Hi @derekbruening @abhinav92003, the problems I found debugging the 0-byte read/write issue we spotted in #6499 raise a few questions that I would value your input on:

Can you confirm how the memory operand size works for x86 scatter/gather instructions? AArch64 currently uses the maximum number of bytes transferred by the instruction (the amount of data that would be read/written if all elements are active, i.e per-element-size * number-of-elements) but raw2trace appears to expect it to be expecting it to be the per-element size. We want to make sure that the AArch64 IR is consistent with the x86 IR so I want to make sure I understand how it works in x86.
The drcachesim process ends up with two copies of drdecode.a: one linked in to drcachesim, one linked in to libdynamorio.so. Is this intended?
This patch sets the vector length used when decoding instructions in an offline raw trace to the VL for the current process. Most of the time if you are processing the trace on the same machine the trace was produced on this will be correct, but if you are using a different machine with a different VL (or you are using the same machine but have configured a different VL), it won't be correct. raw2trace really needs to be configuring the decoder to use the VL of the traced process, not the current process. Is there a way we can record the VL in the raw trace so that we can read it back later in raw2trace and call dr_set_sve_vector_length() to configure it correctly?

abhinav92003 · 2024-01-08T16:42:38Z

We want to make sure that the AArch64 IR is consistent with the x86 IR so I want to make sure I understand how it works in x86.

On x86, the IR has a fixed operand size for each scatter-gather opcode, which is equal to the per-element size. E.g. 2, 3 where for vpgatherdd the operand size is set to 4 bytes.

Is there a way we can record the VL in the raw trace so that we can read it back later in raw2trace and call dr_set_sve_vector_length() to configure it correctly?

We can perhaps add a new marker4 for vector size in the thread raw trace header 5, similar to page and cache sizes.

Question:
Can an application use multiple vector lengths throughout its execution by setting ZCR_Elx.LEN1 to different values? Or is the vector length guaranteed to be fixed throughout for an app?

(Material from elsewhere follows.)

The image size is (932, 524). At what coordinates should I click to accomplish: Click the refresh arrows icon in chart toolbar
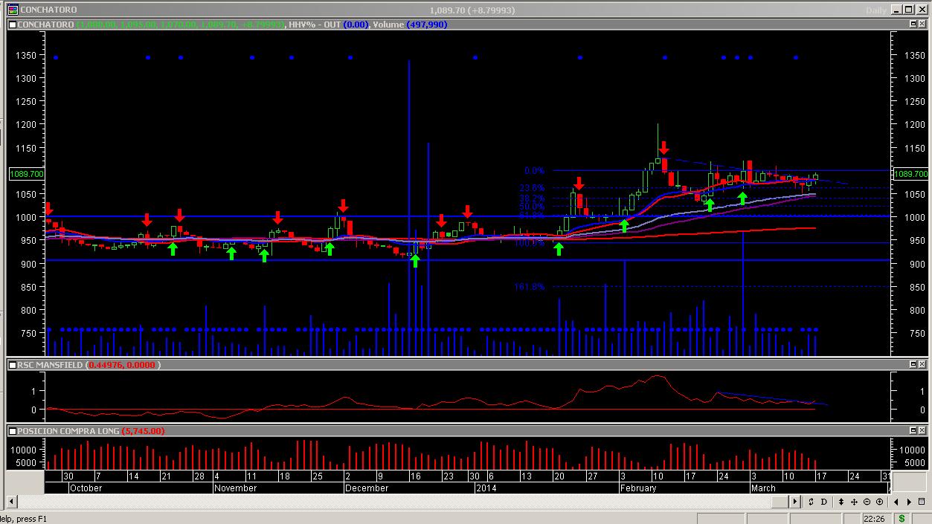812,502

derekbruening · 2024-01-08T17:31:31Z

The drcachesim process ends up with two copies of drdecode.a: one linked in to drcachesim, one linked in to libdynamorio.so. Is this intended?

No. We have put effort into supporting the same libdynamorio used for both standalone decoding and managed mode (at different time of course) in the same process, so the separate copy should not be needed and it is surprising to see it. Is it easy to remove it?

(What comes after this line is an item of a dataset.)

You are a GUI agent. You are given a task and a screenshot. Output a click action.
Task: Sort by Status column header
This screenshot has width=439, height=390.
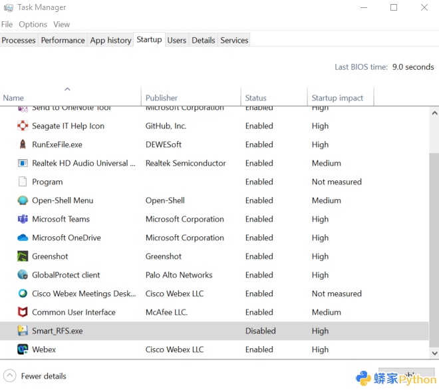(x=255, y=98)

jackgallagher-arm · 2024-01-09T10:21:06Z

On x86, the IR has a fixed operand size for each scatter-gather opcode, which is equal to the per-element size. E.g. 2, 3 where for vpgatherdd the operand size is set to 4 bytes.

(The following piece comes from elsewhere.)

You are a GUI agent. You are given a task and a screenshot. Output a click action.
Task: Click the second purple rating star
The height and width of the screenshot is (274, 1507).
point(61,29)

Thanks. We will adjust the AArch64 IR so SVE scatter/gather instructions use the same convention.

We can perhaps add a new marker4 for vector size in the thread raw trace header 5, similar to page and cache sizes.

Thanks. I'll have a look in to it.

Question: Can an application use multiple vector lengths throughout its execution by setting ZCR_Elx.LEN1 to different values? Or is the vector length guaranteed to be fixed throughout for an app?

Technically at a hardware level, yes you can change the vector length by writing to ZCR_Elx and Linux provides a system call that allows you to change the vector length for the current thread, but as I understand it doing so during a running application is considered undefined behaviour and DynamoRIO doesn't support it. DynamoRIO samples the VL once during initialization and assumes that it stays the same for the duration of the application.

jackgallagher-arm · 2024-01-09T11:00:33Z

The drcachesim process ends up with two copies of drdecode.a: one linked in to drcachesim, one linked in to libdynamorio.so. Is this intended?

No. We have put effort into supporting the same libdynamorio used for both standalone decoding and managed mode (at different time of course) in the same process, so the separate copy should not be needed and it is surprising to see it.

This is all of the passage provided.